The government is set to announce that Teresa Cheng Yeuk-wah will take over as the chief of the Department of Justice from January, the Hong Kong Economic Journal reports, citing a source.
She will become the new Secretary for Justice after incumbent Rimsky Yuen Kwok-keung, who has held the post since 2012, will leave by the end of the year, the paper said.
The announcement is likely to come next week, paving way for a seamless handover, according to the source, who added that Beijing has agreed with the personnel change.
Yuen has already handed in his resignation, RTHK reported Thursday, citing sources. He is expected to leave his post by the end of December, enabling Cheng to assume the post starting January.
Yuen will leave after the National People’s Congress Standing Committee (NPCSC) completes a review of the so-called co-location arrangement for the Guangzhou–Shenzhen–Hong Kong Express Rail Link.
The NPCSC will conduct the review which will start this Friday and run until Wednesday next week.
The committee’s approval and endorsement represents Step 2 of a three-step process for implementing the co-location plan, which will see mainland border control officials operating in a special zone at West Kowloon terminus, the Hong Kong end of the cross-border high-speed rail link.
Yuen is set to leave for Beijing on Friday along with Secretary for Transport and Housing Frank Chan Fan and Secretary for Security John Lee Ka-chiu to attend the NPCSC meeting.
It marks a first, given that such meetings were never attended by Hong Kong government officials before.
Asked by media if he has handed in his resignation, Yuen — after attending a Legislative Council meeting on Wednesday – reiterated twice that he doesn’t have anything to add at this current stage.

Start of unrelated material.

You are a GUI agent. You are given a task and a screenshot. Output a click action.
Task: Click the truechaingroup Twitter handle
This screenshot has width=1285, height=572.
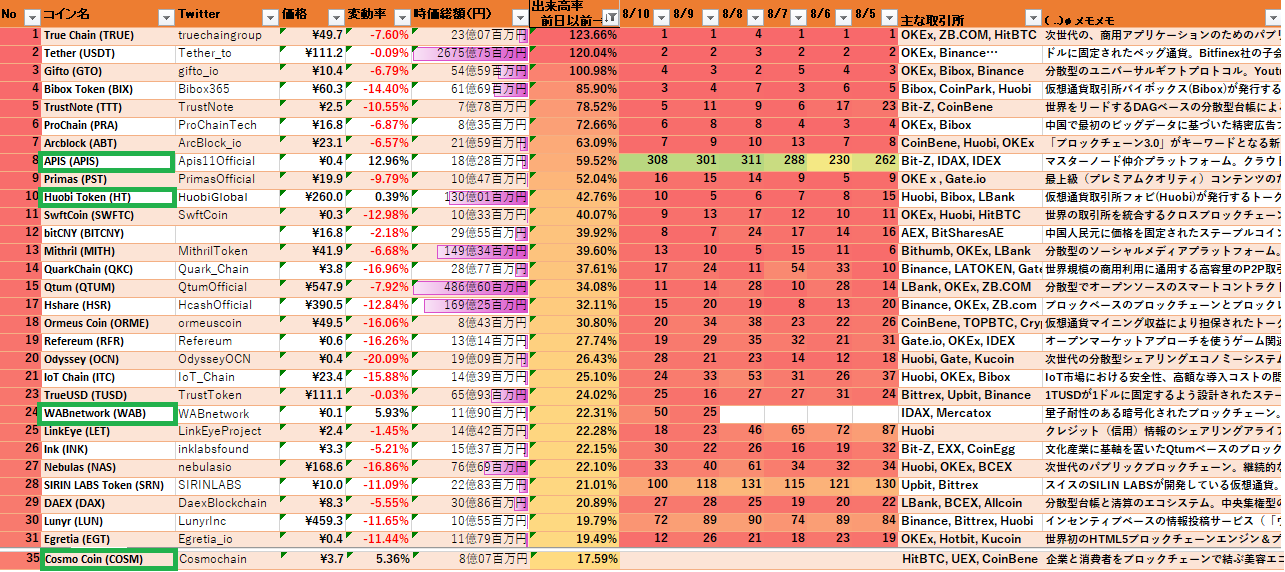(220, 35)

His expected replacement, Cheng, 59, is a senior counsel, chartered engineer, and an accredited mediator. She is currently honorary chairperson of the Hong Kong International Arbitration Centre and chairman of the Financial Dispute Resolution Centre.
Chief Executive Carrie Lam Cheng Yuet-ngor, before she took office in July, had reportedly invited Cheng to be justice chief. Cheng refused the offer at that time, but is now willing to come on board, according to reports.
The reason she is now willing to take the job is because Lam has shown that her administration can have a smooth ride, six months into her regime.
That said, Cheng will be mistaken if she thinks her new job will be easy. She will have to deal with two controversial issues — legislating the co-location plan and a national anthem law.
Describing Cheng as a low-profile person who has never clearly expressed her political stance within the Hong Kong Bar Association, Civic Party chairman Alan Leong Kah-kit, who is also a senior counsel, urged her to stick to legal values and speak out for Hongkongers as justice chief, rather than just focus on meeting the political needs of the local government or Beijing.
As for Yuen, Leong accused him of putting legal professionalism aside when making decisions. Yuen was alleged to have tried to persuade Beijing not to interpret the Basic Law, but failed to do so, in relation to an oath-taking saga involving some newly elected legislators last year.